SET EXERCISE:
Quote the records word for word, beginning at the line that contains "Given: Tap the" and continuing through the end of the records. Omit the pictures from your answer.

--- START ---

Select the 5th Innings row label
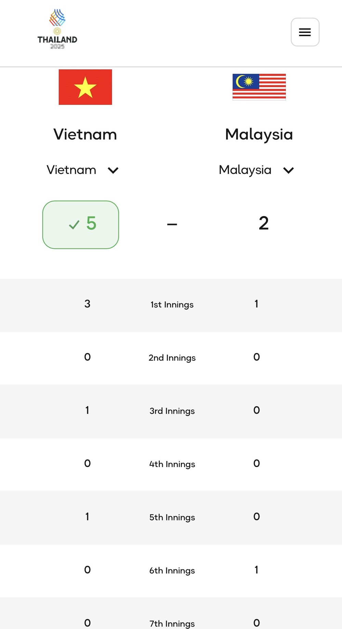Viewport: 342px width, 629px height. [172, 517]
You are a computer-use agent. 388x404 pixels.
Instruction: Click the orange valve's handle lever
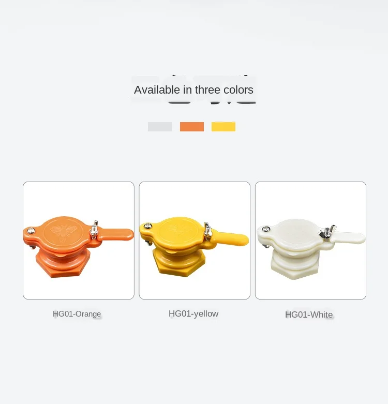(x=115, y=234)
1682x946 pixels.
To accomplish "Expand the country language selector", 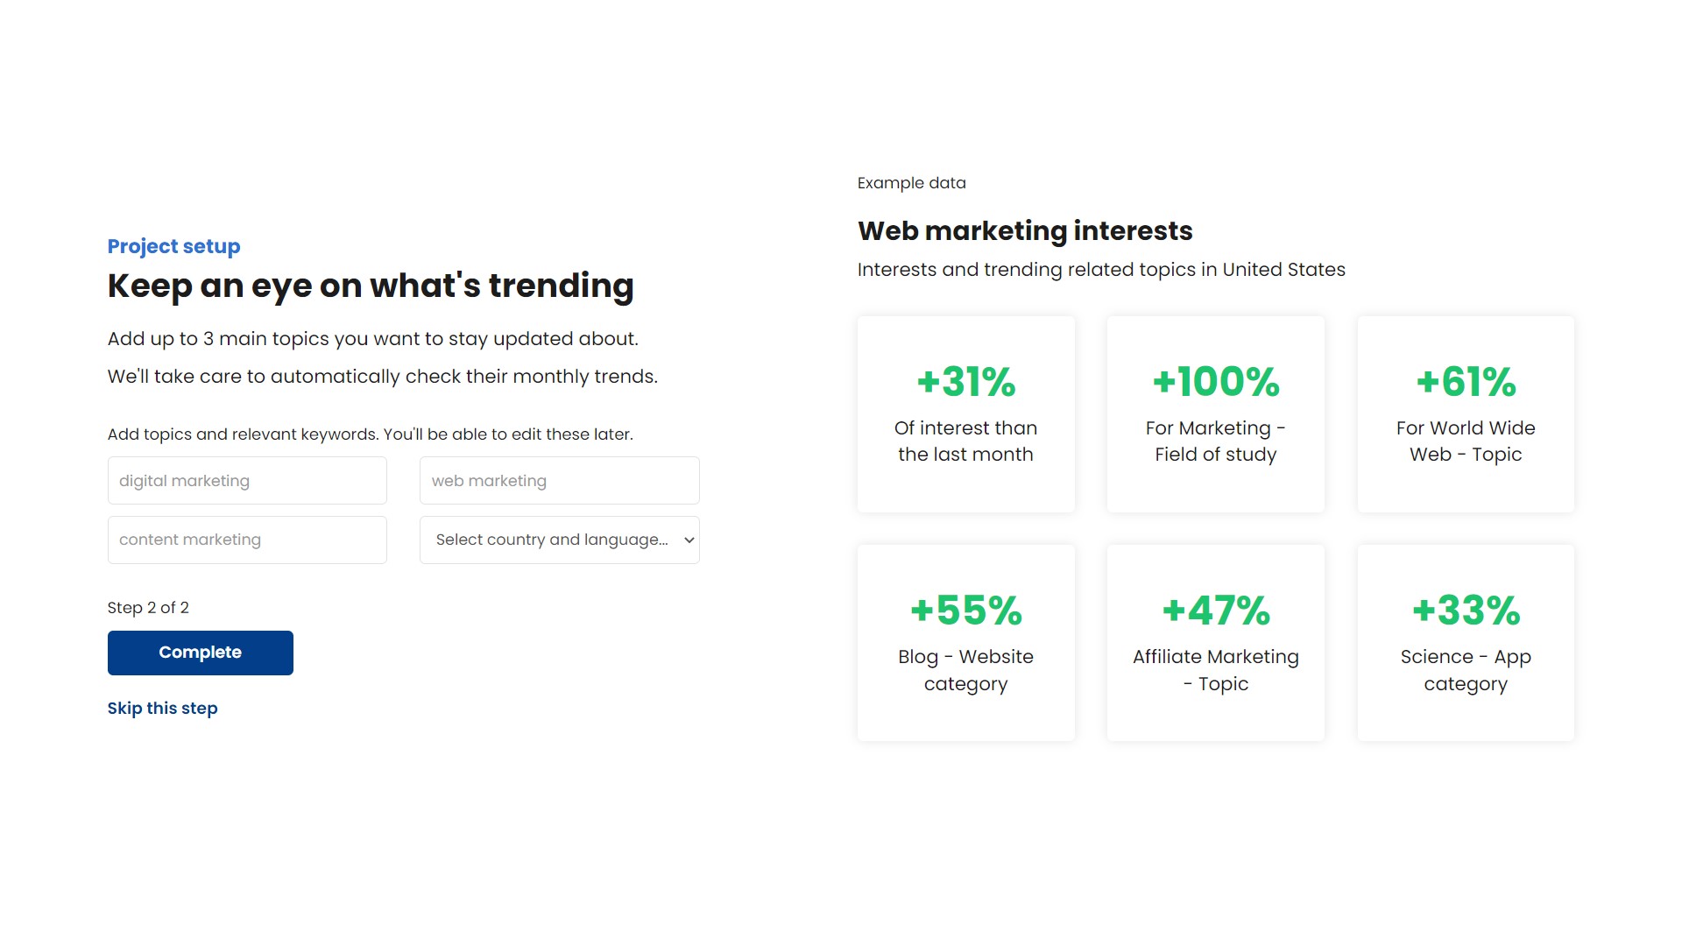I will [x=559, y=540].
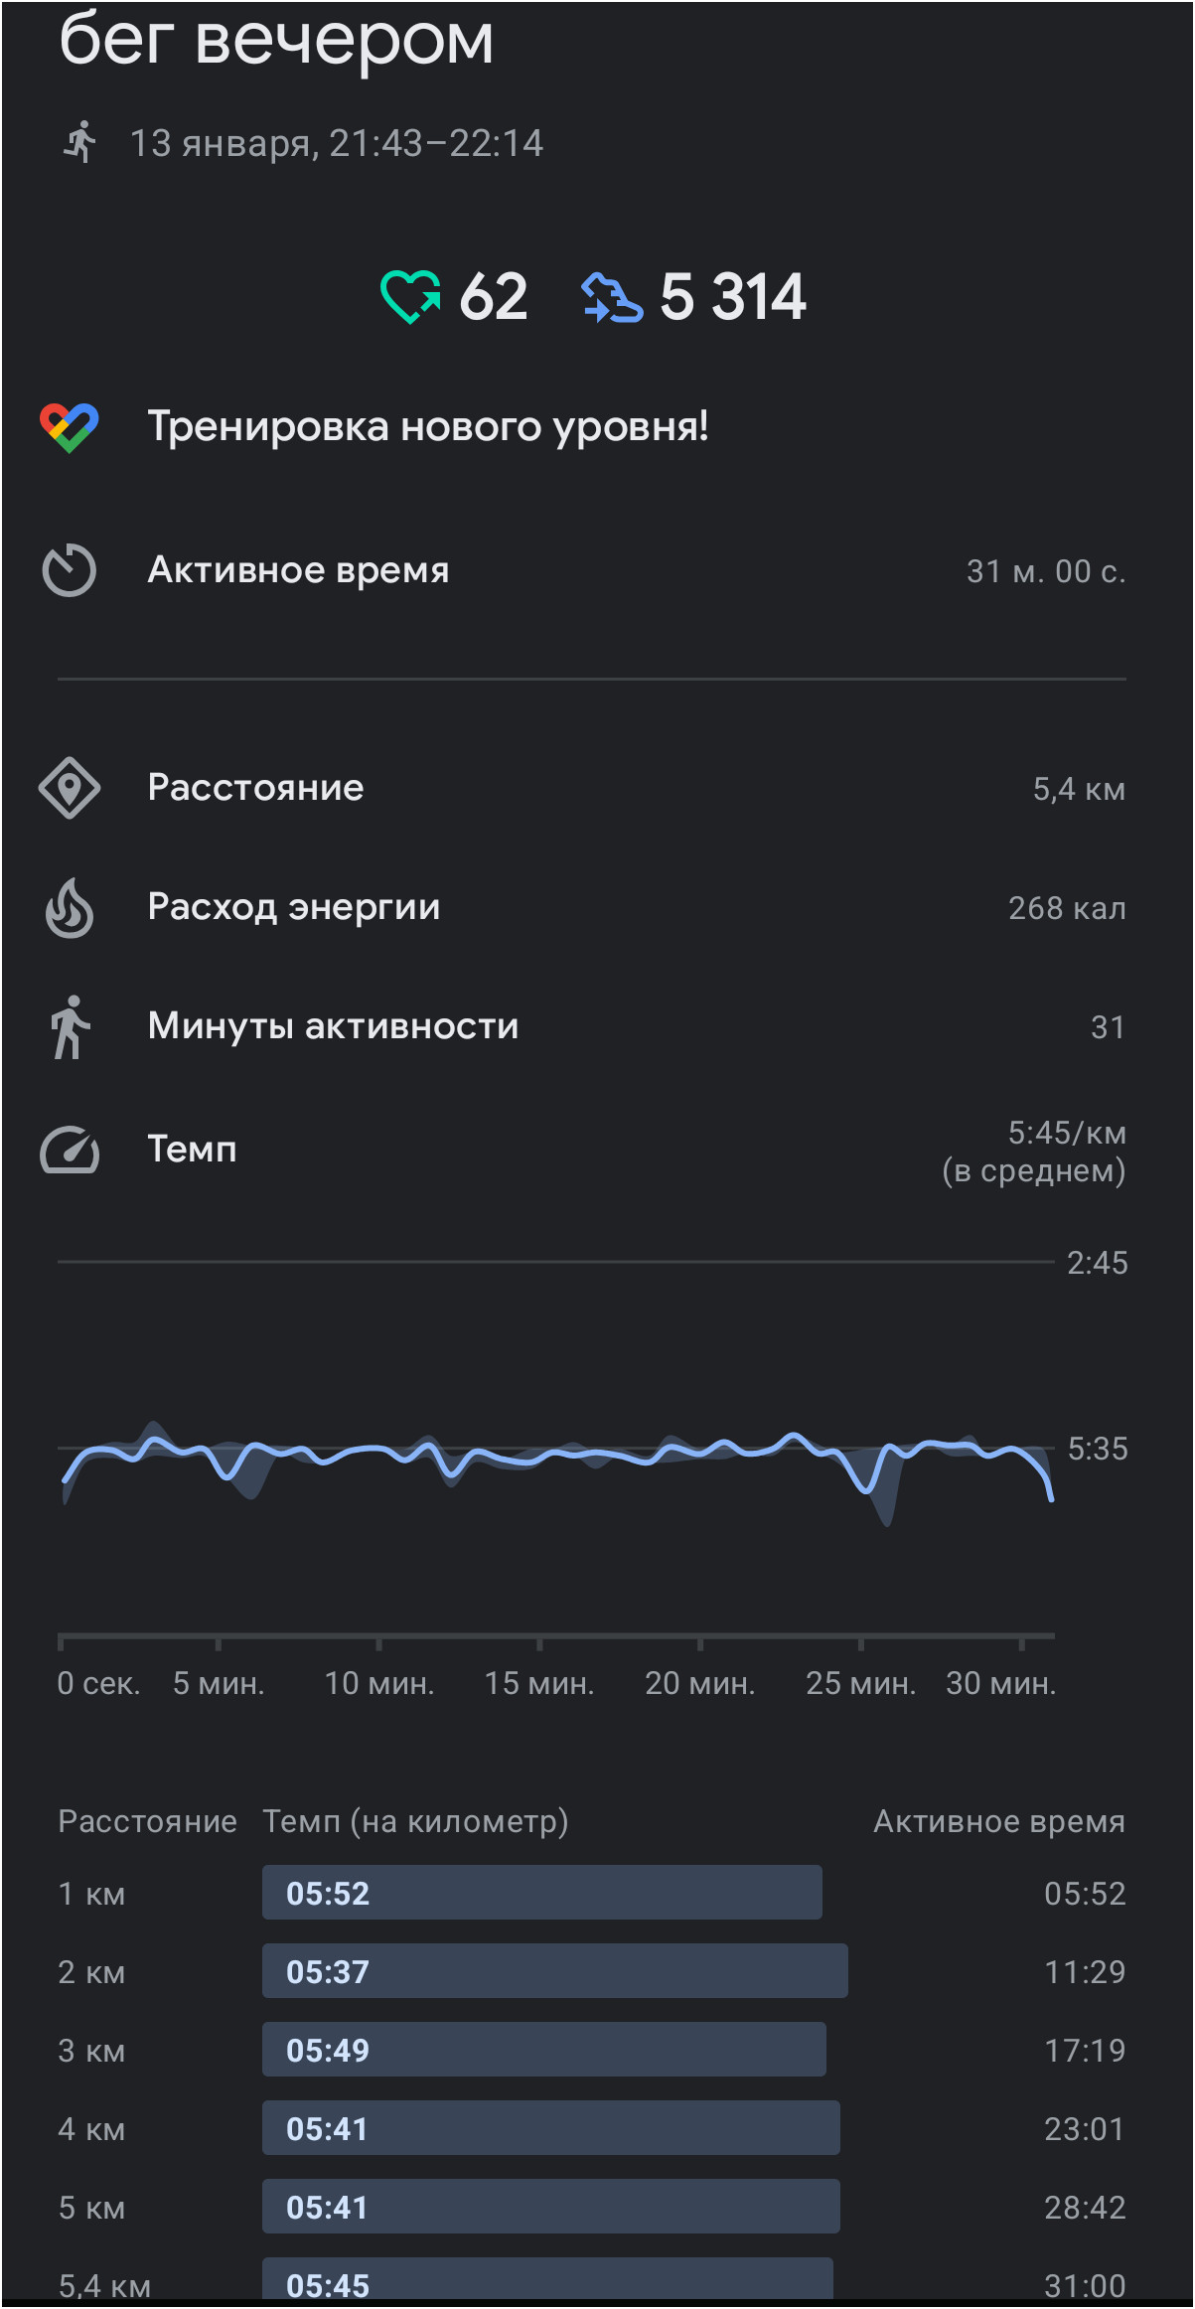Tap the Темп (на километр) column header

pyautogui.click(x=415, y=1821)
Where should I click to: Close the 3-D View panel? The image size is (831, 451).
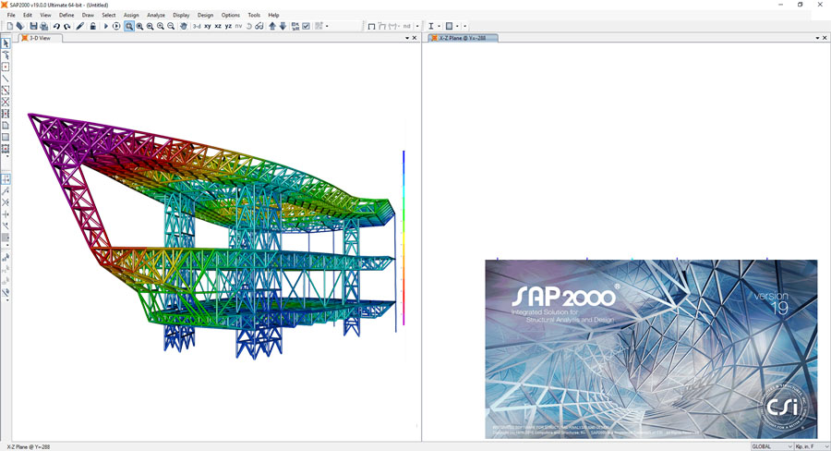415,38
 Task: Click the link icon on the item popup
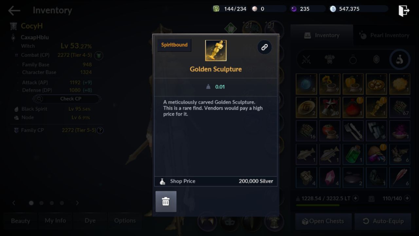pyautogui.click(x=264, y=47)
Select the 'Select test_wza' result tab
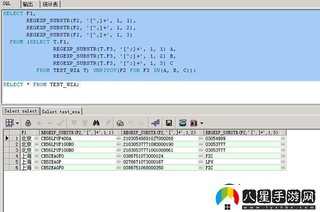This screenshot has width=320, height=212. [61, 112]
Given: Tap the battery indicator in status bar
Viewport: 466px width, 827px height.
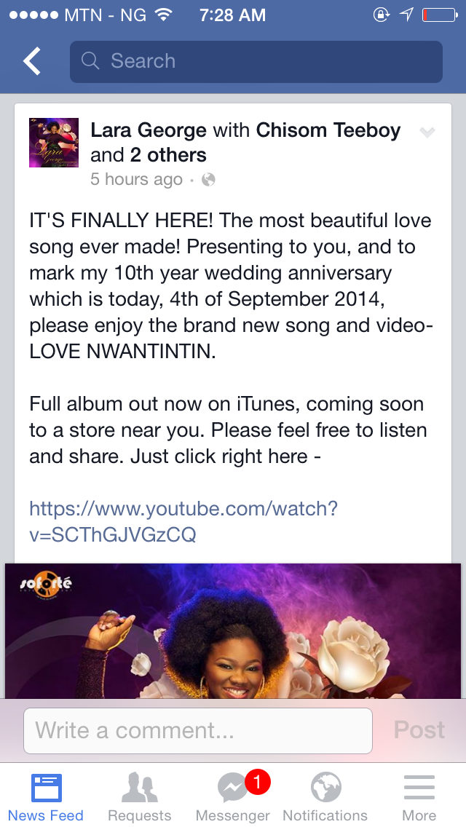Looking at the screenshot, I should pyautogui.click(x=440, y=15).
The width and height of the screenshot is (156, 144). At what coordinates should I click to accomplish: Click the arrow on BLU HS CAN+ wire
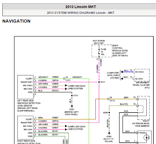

--- END ---

RESPONSE:
Given: Tap the battery indicator in status bar
Viewport: 466px width, 827px height.
Looking at the screenshot, I should pyautogui.click(x=440, y=15).
The width and height of the screenshot is (156, 144). At what coordinates should I click to accomplish: Click the arrow on BLU HS CAN+ wire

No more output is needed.